» PAGE EXCERPT:
Frameworks

Safeguarding Sensitive Information: An Overview of Security Frameworks

Use frameworks based on RegOps workflows to increase development productivity and streamline your security compliance process for the confidentiality, integrity, and availability of your data.

SOC 2

SOC 2 (System and Organization Controls 2) is a security framework designed to evaluate and report on the security, availability, processing integrity, confidentiality, and privacy of customer data. SOC 2 attestation demonstrates an organization's ability to effectively safeguard the privacy and security of customer and client data.
To obtain SOC 2 compliance, organizations must undergo a rigorous audit that evaluates their controls related to security, availability, processing integrity, confidentiality, and privacy. The audit is conducted by a qualified third-party auditor who evaluates the organization's controls and processes against the SOC 2 criteria.

[Stored records]
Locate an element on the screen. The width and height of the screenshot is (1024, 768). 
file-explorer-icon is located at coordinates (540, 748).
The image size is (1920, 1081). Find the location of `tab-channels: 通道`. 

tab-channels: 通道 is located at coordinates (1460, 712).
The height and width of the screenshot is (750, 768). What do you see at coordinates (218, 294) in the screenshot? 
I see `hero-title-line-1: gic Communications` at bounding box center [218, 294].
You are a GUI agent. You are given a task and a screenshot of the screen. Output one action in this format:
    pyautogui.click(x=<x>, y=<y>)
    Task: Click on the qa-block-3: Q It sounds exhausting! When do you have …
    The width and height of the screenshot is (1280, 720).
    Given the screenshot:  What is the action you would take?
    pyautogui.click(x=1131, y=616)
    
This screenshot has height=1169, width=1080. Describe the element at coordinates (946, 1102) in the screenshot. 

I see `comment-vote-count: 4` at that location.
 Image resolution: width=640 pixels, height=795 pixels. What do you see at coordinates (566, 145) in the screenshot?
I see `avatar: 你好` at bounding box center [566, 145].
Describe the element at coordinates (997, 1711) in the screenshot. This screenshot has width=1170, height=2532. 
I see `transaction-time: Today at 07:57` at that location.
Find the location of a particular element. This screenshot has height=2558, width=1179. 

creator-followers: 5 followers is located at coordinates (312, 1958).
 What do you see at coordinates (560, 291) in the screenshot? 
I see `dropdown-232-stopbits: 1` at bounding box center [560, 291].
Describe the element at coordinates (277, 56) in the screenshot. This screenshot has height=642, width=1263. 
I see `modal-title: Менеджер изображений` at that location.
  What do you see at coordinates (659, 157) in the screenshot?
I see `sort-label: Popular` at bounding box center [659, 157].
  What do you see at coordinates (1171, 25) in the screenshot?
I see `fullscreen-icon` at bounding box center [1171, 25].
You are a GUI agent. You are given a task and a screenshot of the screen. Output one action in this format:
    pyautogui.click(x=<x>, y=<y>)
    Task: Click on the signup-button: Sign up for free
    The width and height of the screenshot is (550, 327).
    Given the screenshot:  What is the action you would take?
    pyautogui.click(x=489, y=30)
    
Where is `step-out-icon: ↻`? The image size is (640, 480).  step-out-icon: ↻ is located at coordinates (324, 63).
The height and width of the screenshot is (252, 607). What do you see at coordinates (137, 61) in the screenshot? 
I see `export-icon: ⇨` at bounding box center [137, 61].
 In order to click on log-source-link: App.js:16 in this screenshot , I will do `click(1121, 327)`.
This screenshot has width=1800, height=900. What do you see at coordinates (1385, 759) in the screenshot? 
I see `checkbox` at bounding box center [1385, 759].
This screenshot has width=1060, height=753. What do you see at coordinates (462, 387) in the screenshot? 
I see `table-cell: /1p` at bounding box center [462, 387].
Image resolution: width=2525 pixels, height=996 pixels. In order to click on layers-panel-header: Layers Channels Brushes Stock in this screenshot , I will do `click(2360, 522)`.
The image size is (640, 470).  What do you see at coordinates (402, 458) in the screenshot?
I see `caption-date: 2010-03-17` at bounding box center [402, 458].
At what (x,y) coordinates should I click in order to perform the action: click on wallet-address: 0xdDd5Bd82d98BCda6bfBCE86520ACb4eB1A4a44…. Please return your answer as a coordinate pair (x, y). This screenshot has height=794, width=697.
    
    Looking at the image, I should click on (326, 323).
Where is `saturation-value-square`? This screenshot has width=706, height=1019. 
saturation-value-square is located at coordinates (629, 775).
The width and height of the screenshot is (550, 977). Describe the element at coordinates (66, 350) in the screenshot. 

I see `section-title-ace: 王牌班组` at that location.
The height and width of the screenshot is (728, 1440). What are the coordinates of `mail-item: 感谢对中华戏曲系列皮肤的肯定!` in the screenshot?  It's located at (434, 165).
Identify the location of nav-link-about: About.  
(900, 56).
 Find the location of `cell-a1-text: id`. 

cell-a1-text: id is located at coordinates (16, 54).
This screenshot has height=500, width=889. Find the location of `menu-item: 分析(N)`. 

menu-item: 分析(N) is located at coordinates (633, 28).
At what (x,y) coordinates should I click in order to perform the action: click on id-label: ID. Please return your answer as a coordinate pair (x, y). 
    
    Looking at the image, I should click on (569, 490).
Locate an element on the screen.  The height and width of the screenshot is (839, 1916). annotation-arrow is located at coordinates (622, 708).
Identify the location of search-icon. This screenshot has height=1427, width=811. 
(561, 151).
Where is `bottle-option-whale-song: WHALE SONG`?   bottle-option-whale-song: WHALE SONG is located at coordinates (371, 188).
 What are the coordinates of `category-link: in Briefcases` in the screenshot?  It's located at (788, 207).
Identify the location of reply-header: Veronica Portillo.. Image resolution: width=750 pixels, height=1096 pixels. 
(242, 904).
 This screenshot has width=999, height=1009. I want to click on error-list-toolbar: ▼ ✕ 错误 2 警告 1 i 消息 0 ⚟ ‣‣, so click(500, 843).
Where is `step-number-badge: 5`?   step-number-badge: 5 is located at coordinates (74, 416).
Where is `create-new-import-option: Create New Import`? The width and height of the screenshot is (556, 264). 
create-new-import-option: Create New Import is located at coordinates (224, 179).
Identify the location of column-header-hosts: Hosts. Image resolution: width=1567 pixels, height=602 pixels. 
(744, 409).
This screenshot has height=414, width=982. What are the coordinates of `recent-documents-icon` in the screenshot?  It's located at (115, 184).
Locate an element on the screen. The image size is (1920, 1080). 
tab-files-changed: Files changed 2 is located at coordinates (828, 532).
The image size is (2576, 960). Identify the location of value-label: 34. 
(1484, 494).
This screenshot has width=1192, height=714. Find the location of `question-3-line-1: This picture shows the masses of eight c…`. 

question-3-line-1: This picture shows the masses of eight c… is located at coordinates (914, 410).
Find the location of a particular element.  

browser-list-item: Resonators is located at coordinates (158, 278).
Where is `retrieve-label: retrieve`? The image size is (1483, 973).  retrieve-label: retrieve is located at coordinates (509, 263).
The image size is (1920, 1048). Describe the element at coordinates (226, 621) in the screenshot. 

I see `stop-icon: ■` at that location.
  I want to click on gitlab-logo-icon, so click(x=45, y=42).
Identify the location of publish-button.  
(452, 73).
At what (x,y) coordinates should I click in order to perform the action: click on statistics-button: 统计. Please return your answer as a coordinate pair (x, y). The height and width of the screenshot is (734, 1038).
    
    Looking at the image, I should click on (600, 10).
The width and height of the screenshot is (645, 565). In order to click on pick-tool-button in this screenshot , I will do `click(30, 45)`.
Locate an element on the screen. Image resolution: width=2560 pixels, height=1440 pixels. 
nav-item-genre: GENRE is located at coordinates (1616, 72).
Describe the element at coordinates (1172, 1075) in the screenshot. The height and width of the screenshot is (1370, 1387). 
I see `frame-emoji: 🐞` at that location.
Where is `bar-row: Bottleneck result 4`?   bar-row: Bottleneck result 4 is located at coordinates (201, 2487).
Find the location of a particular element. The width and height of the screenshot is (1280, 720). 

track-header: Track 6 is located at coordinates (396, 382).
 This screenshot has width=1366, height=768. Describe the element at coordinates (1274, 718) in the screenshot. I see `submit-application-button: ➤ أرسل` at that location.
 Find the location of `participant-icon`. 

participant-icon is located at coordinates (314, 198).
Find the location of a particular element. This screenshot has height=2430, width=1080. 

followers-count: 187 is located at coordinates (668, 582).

» REQUIRED WORK:
1. Name the five areas that the SOC 2 audit evaluates, according to the security frameworks overview.
2. Write the next part of the security frameworks overview, picking up after its last sentence.
The records have no role here.

» RESULTS OF THE EXERCISE:
1. Security, availability, processing integrity, confidentiality, and privacy.

2.
Dashboard mockup
Dashboard mockup

ISO 27001

ISO 27001 is a globally recognized standard for information security management. It provides a systematic approach to managing information security risks and helps organizations identify and mitigate potential threats to their data. ISO 27001 covers a range of areas related to information security management, including risk assessment, security policies and procedures, access control, physical and environmental security, business continuity, and compliance with legal and regulatory requirements.
To become ISO 27001 certified, organizations must undergo an independent audit by an accredited certification body. The audit evaluates the organization's information security management system against the ISO 27001 standard.

PCI-DSS

PCI-DSS (Payment Card Industry Data Security Standard) is a set of security standards designed to ensure that all companies that accept, process, store, or transmit credit card information maintain a secure environment. PCI-DSS was created by major credit card companies to protect against data breaches and credit card fraud.
PCI-DSS outlines a set of requirements for protecting sensitive cardholder data, such as encrypting card numbers, maintaining secure networks, implementing access controls, and regularly monitoring and testing security systems. Compliance with PCI-DSS is mandatory for all companies that handle credit card information, regardless of their size or volume of transactions.
To become PCI-DSS compliant, organizations must undergo an independent audit by a Qualified Security Assessor (QSA) or complete a self-assessment questionnaire (SAQ) based on their level of card processing.
Dashboard mockup

Frequently asked questions

Everything you need to know about Aptum Cloud.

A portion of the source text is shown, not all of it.